◆ Exercice proposé A
Répondez à ces questions sur le billet consacré à Onuphrius :
(i) Dans quelle revue et à quelle date la nouvelle a-t-elle paru pour la première fois ?
(ii) Combien de pages la nouvelle compte-t-elle en format poche ?
(iii) En dehors du titre, combien de fois le nom d'Hoffmann apparaît-il dans la nouvelle ?
◆ Exercice proposé B
D'après le billet sur Onuphrius, pourquoi son auteur a-t-il accumulé un retard de 10 chroniques ? Répondez en une à trois phrases.
◆ Exercice proposé C
Poursuivez le billet sur Onuphrius à partir de sa dernière phrase.

◆ Extrait à lire
════════

L'avantage des nouvelles c'est
que, même si l'on n'accroche pas trop à l'histoire, un peu de
persévérance suffit pour réussir à tout lire. Cela permet aussi
de se constituer un bon stock de références et d'affiner sa
compréhension du genre.
L'inconvénient des nouvelles,
c'est que l'on a tendance à les lire beaucoup plus vite qu'on ne les
chronique ; encore plus quand on fait le choix de faire une
chronique pour chaque nouvelle …
Voilà comment j'en viens à
cumuler un retard de 10 chroniques … C'est d'autant plus gênant
que certaines sont tellement passionnantes qu'on en oublie quasiment
complètement l'histoire des autres …
Bref, voici mon entrée en
matière pour Onuphrius, texte de Théophile Gautier, paru
pour la première fois en août 1832 dans La France Littéraire
sous le titre Onuphrius Wphly. En 1833, cette nouvelle de 39
pages (format poche) adopte son titre définitif : Onuphrius,
ou les vexations fantastiques d’un admirateur d’Hoffmann
(plus long, mais plus facile à lire).
Au
départ, je m'attendais donc naturellement à ce qu'il soit question
d'ETA Hoffmann dans le texte, mais en dehors du titre, le nom
n'apparaît qu'une fois dans le texte. Sur le coup, j'en étais un
peu déçu. Maintenant que je commence à connaître plusieurs textes
de ces deux auteurs, je me rends compte de la corrélation entre les
deux ou plutôt de la manière dont Gautier s'inspire des histoires
d'Hoffmann.

════════

◆ Données fournies

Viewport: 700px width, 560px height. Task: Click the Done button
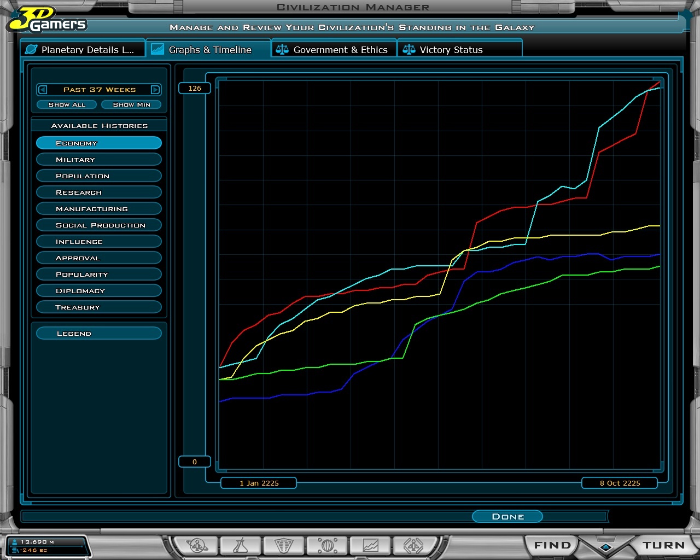pyautogui.click(x=508, y=517)
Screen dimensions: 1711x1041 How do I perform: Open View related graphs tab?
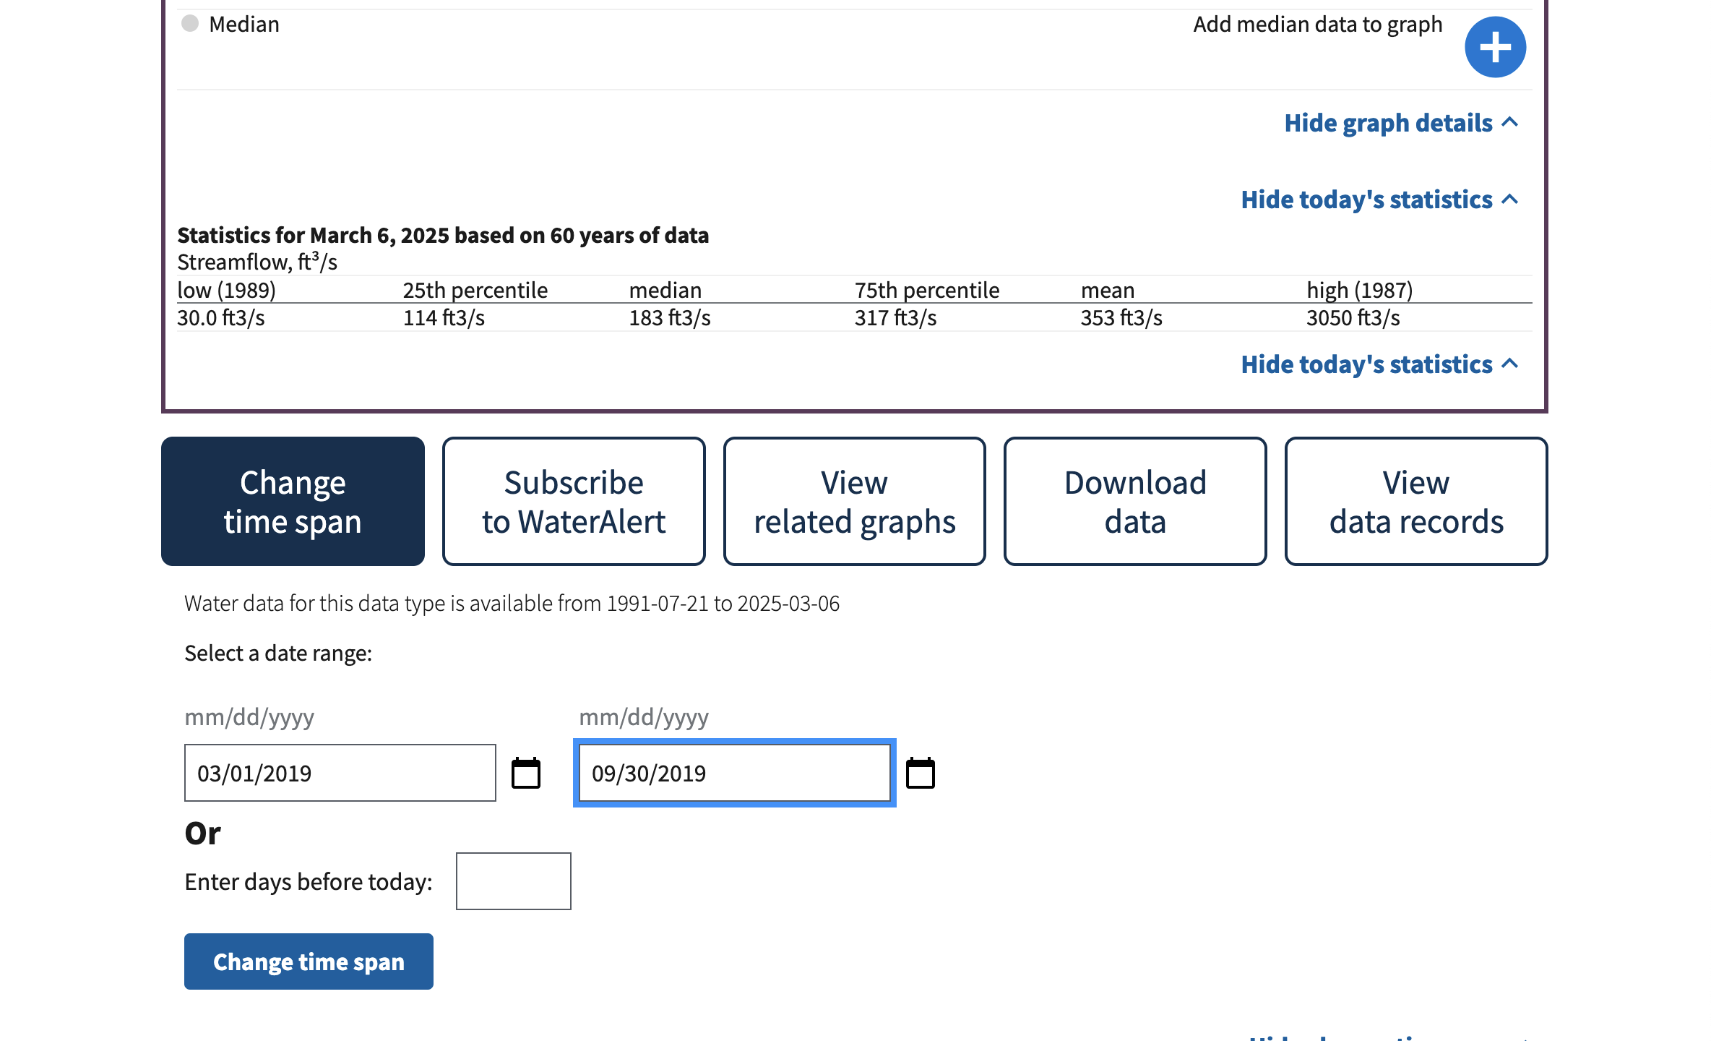(855, 501)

════════

◆ Réponse A
(i) Dans La France Littéraire, en août 1832.
(ii) 39 pages.
(iii) Une seule fois.

◆ Réponse B
On lit les nouvelles beaucoup plus vite qu'on ne les chronique. Le retard s'aggrave encore parce que l'auteur a choisi de rédiger une chronique pour chaque nouvelle.

◆ Réponse C
Onuphrius, c'est
l'histoire d'un peintre poète qui, par ses lectures fantastiques,
voire occultes, a tendance à voir l'empreinte du diable partout …
Devant peindre le portrait de Jacintha, il s'aperçoit que tout
s'oppose à son travail. Quand il souhaite la rejoindre, le temps
s'échappe et il arrive trop tard. Une nuit, il rêve de sa mort et
se rend compte qu'un autre s'est approprié son œuvre et son succès.
Comme
chaque fois, il est difficile de résumer l'histoire sans spoiler
l'intrigue. Alors étant donné que ce blog est un peu la mémoire de
mes lectures, je vais m'autoriser à un petit laisser-aller
mnémotechnique en disant qu'Onuphrius vit un peu la même situation
que Bon-Bon
mais que l'homme au rubis rouge n'a finalement pas les mêmes
intentions …
En
relisant en diagonale cette nouvelle qui sur le « long terme »
(moins de 6 mois quand même) ne m'avait laissé aucun souvenir, je
me rappelle qu'elle m'avait alors plu car elle est très concrètement
emprunte de fantastique. Elle m'avait de plus redonné très envie de
lire du Hoffmann de par ses références : le chat Mürr et la
nuit de la Saint-Sylvestre, dernière nouvelle du recueil Contes
d'Hoffmann. Mais comme je le disais en intro, certaines nouvelles
nous laissent un souvenir indélébile et occultent d'autres qui, à
mon goût, manquent peut-être d'actions.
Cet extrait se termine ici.